Exercise directions: Number of lines with the string "globe" in the entries below: report it, and nothing besides.

Dataset entries:
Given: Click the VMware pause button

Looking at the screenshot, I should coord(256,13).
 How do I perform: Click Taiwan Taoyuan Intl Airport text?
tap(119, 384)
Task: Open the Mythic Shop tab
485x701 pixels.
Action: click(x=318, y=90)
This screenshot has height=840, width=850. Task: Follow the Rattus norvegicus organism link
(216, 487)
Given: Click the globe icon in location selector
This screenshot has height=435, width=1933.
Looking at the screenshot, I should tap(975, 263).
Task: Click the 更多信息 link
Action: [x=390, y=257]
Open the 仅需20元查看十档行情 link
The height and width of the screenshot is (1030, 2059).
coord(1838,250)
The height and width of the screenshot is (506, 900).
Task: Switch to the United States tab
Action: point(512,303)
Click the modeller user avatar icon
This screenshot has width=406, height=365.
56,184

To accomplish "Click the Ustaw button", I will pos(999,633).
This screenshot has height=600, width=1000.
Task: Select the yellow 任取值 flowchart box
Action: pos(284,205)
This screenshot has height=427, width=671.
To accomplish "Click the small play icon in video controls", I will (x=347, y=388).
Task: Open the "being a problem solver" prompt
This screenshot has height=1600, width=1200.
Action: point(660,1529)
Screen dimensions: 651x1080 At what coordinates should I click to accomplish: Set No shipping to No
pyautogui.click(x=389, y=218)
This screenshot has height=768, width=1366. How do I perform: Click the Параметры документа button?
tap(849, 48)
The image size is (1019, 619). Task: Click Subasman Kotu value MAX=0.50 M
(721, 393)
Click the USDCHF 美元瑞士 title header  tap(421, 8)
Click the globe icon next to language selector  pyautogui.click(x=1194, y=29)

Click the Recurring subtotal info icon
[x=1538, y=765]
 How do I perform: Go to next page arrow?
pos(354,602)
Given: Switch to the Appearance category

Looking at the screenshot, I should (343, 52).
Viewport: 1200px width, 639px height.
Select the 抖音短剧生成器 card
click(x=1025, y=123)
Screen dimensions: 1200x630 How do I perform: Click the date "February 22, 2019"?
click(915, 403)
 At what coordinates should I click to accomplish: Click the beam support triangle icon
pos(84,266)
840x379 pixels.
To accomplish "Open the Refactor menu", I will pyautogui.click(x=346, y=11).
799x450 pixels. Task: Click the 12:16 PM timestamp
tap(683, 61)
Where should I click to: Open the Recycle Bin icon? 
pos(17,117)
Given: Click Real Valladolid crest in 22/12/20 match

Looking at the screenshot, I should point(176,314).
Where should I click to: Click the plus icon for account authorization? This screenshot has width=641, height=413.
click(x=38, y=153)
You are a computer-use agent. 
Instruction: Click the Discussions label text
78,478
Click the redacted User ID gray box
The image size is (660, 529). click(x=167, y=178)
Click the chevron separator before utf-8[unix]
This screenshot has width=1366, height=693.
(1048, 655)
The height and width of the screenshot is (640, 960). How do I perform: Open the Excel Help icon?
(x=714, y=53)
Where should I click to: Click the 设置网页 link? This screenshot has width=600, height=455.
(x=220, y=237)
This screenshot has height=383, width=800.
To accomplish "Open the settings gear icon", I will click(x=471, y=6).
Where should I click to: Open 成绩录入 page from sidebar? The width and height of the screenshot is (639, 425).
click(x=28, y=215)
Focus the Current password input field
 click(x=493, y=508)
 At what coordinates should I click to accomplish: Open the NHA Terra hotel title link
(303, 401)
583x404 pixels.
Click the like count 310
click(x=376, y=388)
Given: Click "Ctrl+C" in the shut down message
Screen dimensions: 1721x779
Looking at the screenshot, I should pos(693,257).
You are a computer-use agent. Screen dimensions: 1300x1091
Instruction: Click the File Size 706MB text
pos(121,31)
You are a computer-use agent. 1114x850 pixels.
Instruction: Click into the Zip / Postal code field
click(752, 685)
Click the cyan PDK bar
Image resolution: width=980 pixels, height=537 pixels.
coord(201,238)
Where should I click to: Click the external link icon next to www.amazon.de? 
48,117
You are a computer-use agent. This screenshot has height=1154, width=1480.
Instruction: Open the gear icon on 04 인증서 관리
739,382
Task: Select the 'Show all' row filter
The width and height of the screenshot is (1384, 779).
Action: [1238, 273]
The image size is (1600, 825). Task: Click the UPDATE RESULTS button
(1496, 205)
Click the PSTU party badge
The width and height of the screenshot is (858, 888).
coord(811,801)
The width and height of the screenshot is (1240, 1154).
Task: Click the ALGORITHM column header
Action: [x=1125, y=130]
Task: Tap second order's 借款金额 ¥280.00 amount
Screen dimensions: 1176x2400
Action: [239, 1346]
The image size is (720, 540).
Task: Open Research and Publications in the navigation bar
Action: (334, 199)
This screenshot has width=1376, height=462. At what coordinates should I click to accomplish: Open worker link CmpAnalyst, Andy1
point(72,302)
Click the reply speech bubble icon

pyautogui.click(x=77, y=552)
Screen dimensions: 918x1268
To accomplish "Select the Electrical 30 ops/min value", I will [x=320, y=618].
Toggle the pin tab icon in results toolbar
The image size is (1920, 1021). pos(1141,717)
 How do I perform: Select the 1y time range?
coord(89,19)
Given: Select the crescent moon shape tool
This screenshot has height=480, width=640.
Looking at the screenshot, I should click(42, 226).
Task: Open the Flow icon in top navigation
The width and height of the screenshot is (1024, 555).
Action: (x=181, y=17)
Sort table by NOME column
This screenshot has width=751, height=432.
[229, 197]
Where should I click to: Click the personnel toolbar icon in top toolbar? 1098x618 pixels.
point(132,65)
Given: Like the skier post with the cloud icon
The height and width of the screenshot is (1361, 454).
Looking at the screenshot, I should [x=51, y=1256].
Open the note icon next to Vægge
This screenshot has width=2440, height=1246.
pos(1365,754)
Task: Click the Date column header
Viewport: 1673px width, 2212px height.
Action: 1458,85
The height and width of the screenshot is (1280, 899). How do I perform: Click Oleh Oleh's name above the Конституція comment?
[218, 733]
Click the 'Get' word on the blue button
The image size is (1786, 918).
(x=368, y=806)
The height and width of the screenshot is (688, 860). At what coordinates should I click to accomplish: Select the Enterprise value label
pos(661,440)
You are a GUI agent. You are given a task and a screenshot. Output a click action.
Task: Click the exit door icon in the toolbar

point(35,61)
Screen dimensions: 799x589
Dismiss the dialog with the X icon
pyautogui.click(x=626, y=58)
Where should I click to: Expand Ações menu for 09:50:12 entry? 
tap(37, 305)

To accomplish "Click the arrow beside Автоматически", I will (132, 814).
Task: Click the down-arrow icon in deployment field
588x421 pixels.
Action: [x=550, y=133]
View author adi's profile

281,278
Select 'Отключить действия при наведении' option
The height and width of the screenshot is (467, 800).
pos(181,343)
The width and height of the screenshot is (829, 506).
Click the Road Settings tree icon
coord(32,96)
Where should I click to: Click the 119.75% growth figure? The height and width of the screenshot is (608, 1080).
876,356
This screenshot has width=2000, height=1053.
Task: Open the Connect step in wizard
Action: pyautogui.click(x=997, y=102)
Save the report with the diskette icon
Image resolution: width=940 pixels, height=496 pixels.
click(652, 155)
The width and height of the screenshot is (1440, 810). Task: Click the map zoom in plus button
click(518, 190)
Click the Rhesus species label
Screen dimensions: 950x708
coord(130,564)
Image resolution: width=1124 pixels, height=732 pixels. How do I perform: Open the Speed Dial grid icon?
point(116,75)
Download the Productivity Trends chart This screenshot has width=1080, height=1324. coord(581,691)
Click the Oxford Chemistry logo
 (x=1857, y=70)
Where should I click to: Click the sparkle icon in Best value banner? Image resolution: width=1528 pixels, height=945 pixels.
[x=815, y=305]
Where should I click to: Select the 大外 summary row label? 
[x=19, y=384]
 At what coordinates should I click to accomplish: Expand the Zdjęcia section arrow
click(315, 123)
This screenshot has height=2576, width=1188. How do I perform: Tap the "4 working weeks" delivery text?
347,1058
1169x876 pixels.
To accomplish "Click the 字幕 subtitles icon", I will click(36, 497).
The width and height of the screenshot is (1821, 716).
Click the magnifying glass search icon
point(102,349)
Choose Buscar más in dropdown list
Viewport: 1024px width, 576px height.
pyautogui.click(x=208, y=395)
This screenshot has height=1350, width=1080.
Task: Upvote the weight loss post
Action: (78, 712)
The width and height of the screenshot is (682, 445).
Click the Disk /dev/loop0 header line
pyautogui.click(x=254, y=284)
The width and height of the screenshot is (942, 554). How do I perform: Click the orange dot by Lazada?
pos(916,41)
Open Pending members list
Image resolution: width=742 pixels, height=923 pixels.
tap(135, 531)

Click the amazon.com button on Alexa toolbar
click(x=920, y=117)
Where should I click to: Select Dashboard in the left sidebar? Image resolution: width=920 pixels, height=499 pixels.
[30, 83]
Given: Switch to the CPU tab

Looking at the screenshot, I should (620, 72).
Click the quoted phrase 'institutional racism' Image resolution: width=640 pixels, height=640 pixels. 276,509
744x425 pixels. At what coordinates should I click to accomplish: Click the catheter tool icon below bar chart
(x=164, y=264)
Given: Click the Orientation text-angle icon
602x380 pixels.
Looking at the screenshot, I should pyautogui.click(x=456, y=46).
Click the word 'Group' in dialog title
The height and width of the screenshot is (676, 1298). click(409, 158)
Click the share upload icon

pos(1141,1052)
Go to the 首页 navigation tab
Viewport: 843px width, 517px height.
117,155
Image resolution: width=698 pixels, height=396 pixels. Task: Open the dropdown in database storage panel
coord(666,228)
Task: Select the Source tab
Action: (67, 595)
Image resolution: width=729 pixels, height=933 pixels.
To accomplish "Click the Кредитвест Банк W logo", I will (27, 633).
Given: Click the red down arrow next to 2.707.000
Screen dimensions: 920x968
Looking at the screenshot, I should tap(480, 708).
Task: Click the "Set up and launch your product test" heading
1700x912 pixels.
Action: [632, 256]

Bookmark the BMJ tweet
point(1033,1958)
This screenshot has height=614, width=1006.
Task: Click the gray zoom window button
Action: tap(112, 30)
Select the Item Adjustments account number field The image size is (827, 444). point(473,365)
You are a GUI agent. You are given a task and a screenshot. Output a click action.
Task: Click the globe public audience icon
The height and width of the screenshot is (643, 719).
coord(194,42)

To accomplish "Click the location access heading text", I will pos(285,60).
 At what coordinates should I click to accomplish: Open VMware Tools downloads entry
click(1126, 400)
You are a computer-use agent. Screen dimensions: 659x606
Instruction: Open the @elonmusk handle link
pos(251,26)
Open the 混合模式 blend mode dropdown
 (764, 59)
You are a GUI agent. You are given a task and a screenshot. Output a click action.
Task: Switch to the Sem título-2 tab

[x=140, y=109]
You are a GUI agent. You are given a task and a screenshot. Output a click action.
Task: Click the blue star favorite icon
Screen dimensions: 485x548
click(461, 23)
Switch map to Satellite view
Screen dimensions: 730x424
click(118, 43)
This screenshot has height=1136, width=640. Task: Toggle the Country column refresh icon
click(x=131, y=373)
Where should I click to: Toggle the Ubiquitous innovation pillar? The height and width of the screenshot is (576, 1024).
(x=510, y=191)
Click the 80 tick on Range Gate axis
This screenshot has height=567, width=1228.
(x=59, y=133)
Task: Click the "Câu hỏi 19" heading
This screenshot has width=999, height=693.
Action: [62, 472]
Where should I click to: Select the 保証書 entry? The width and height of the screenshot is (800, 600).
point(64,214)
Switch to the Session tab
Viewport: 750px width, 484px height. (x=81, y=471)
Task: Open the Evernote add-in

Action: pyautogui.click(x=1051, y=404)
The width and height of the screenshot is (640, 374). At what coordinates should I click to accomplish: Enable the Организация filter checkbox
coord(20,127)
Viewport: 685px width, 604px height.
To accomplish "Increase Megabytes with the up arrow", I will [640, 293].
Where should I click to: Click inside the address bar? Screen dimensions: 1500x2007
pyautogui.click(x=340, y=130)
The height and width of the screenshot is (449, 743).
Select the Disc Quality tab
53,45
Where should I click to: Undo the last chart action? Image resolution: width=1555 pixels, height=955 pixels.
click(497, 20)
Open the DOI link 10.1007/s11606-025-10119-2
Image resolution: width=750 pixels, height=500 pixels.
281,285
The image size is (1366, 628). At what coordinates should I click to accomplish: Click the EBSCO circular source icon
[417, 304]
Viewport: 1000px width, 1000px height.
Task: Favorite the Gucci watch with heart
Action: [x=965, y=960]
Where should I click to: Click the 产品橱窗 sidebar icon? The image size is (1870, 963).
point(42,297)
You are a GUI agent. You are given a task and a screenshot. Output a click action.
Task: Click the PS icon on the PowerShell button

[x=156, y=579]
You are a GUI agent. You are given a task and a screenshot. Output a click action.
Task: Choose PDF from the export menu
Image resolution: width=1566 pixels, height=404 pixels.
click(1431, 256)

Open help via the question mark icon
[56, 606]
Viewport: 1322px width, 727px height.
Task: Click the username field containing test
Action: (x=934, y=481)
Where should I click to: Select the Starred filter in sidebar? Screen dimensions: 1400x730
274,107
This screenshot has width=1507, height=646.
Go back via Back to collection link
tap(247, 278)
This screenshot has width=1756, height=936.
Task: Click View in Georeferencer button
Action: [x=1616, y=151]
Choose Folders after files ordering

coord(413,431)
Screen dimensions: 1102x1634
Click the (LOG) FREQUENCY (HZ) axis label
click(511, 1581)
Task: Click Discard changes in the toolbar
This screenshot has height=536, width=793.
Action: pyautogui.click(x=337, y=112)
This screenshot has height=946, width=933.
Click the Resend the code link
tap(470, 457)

Task response: 3